--- Data listing Enclosed Below ---

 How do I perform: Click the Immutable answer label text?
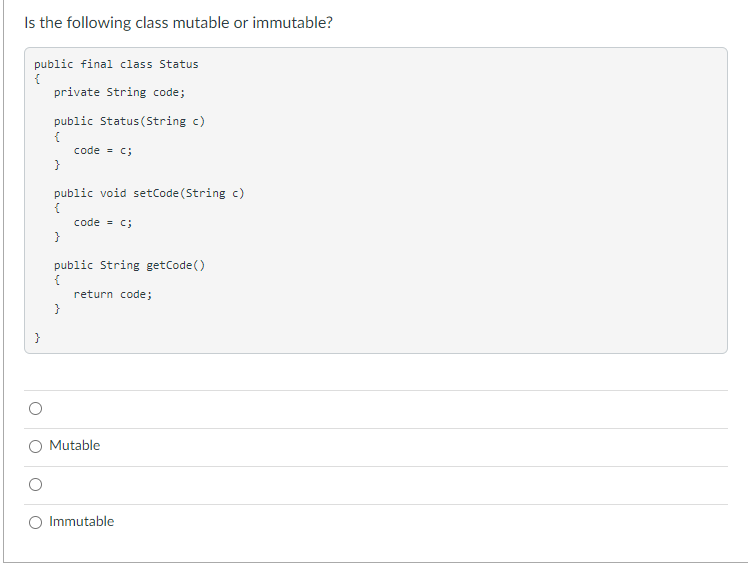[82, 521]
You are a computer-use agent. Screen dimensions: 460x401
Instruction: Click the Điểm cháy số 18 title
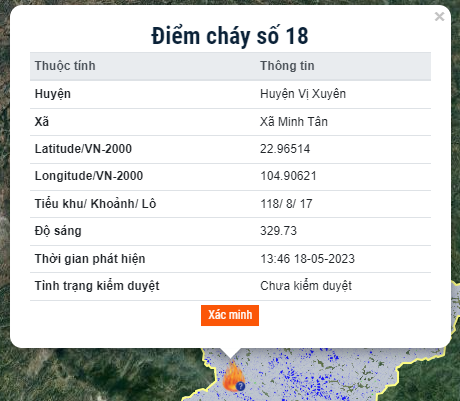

--- End of Enclosed Data listing ---
--- Data listing Enclosed Below ---

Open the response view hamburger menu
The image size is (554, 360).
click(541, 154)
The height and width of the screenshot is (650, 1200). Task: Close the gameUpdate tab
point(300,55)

--- End of Enclosed Data listing ---

§ **What to work on**: Using the data above, return the lines from the one holding "How do I perform: Click" through the one holding "Instruction: Click the Điểm cháy số 18 title" exactly, but not the pictures.

§ **Result**:
 How do I perform: Click the Immutable answer label text?
[82, 521]
You are a computer-use agent. Screen dimensions: 460x401
Instruction: Click the Điểm cháy số 18 title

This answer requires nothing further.